Reproduce the line with "You are a GUI" and everything after it in the listing below, exactly, both ends included. No pictures.
*** Data to examine ***
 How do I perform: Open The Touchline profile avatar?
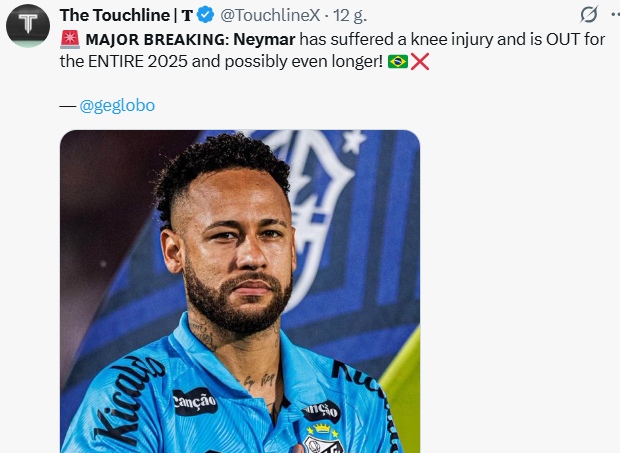click(28, 25)
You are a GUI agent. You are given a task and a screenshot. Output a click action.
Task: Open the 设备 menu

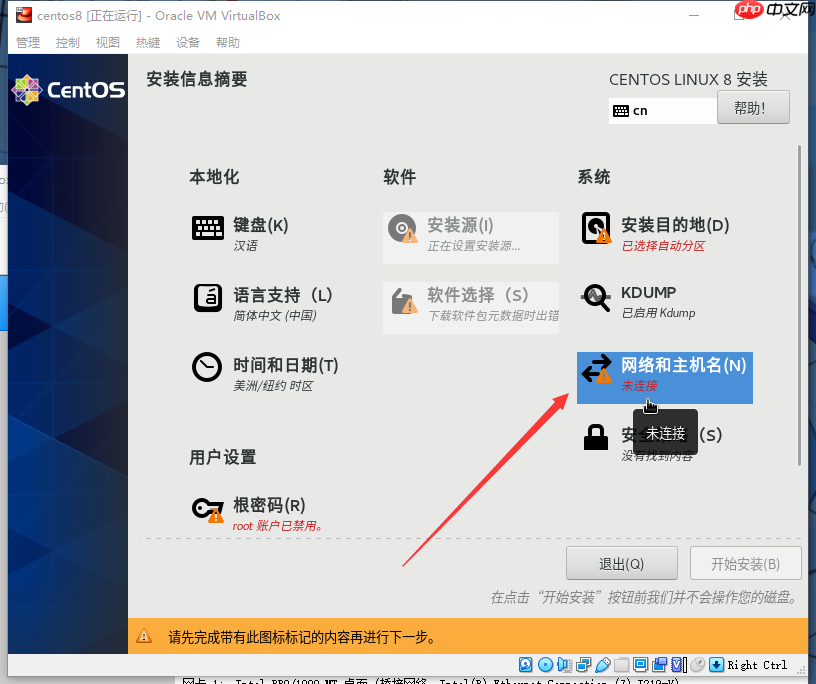[186, 42]
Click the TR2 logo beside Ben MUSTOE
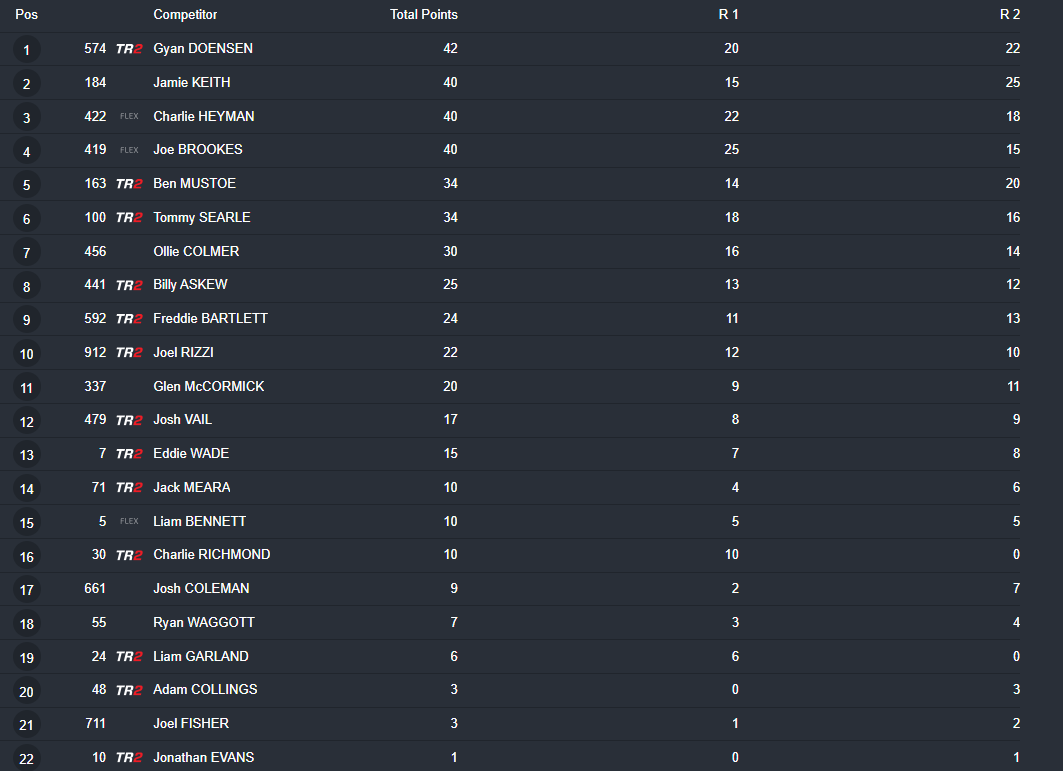 [x=129, y=184]
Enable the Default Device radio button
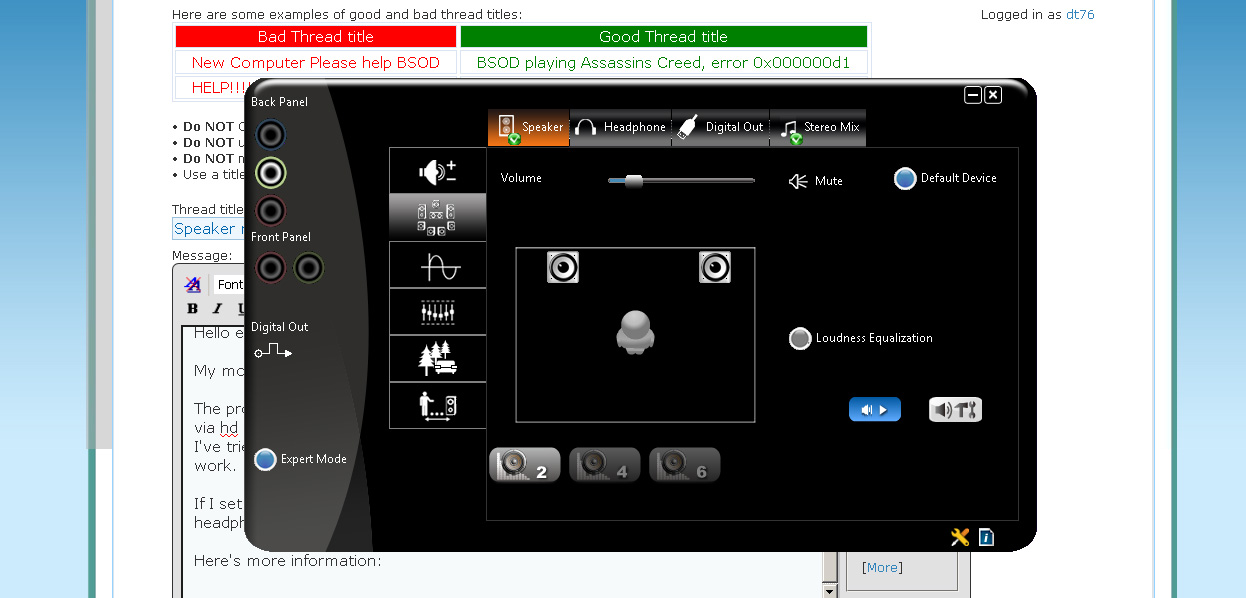Image resolution: width=1246 pixels, height=598 pixels. (x=905, y=178)
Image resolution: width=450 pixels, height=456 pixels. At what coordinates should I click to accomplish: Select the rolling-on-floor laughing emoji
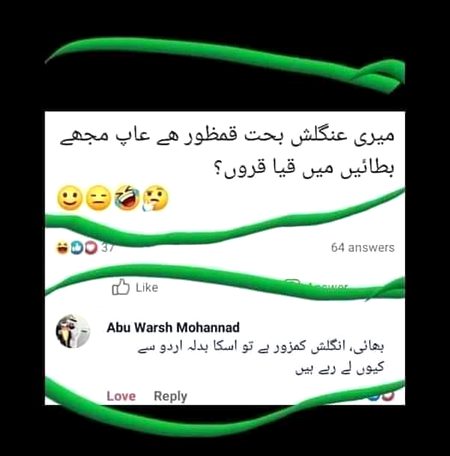[127, 198]

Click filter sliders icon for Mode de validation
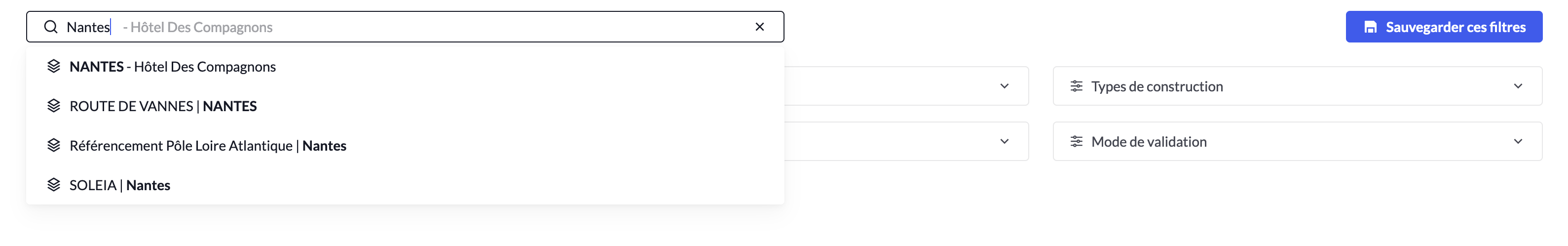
***
▶ Exercise answer
You are a GUI agent. You are given a task and a screenshot. Output a click action.
Task: Open the 设备 menu

[186, 42]
Click the TR2 logo beside Ben MUSTOE
 [x=129, y=184]
Enable the Default Device radio button
Image resolution: width=1246 pixels, height=598 pixels. (x=905, y=178)
Image resolution: width=450 pixels, height=456 pixels. At what coordinates should I click to accomplish: Select the rolling-on-floor laughing emoji
[127, 198]

Click filter sliders icon for Mode de validation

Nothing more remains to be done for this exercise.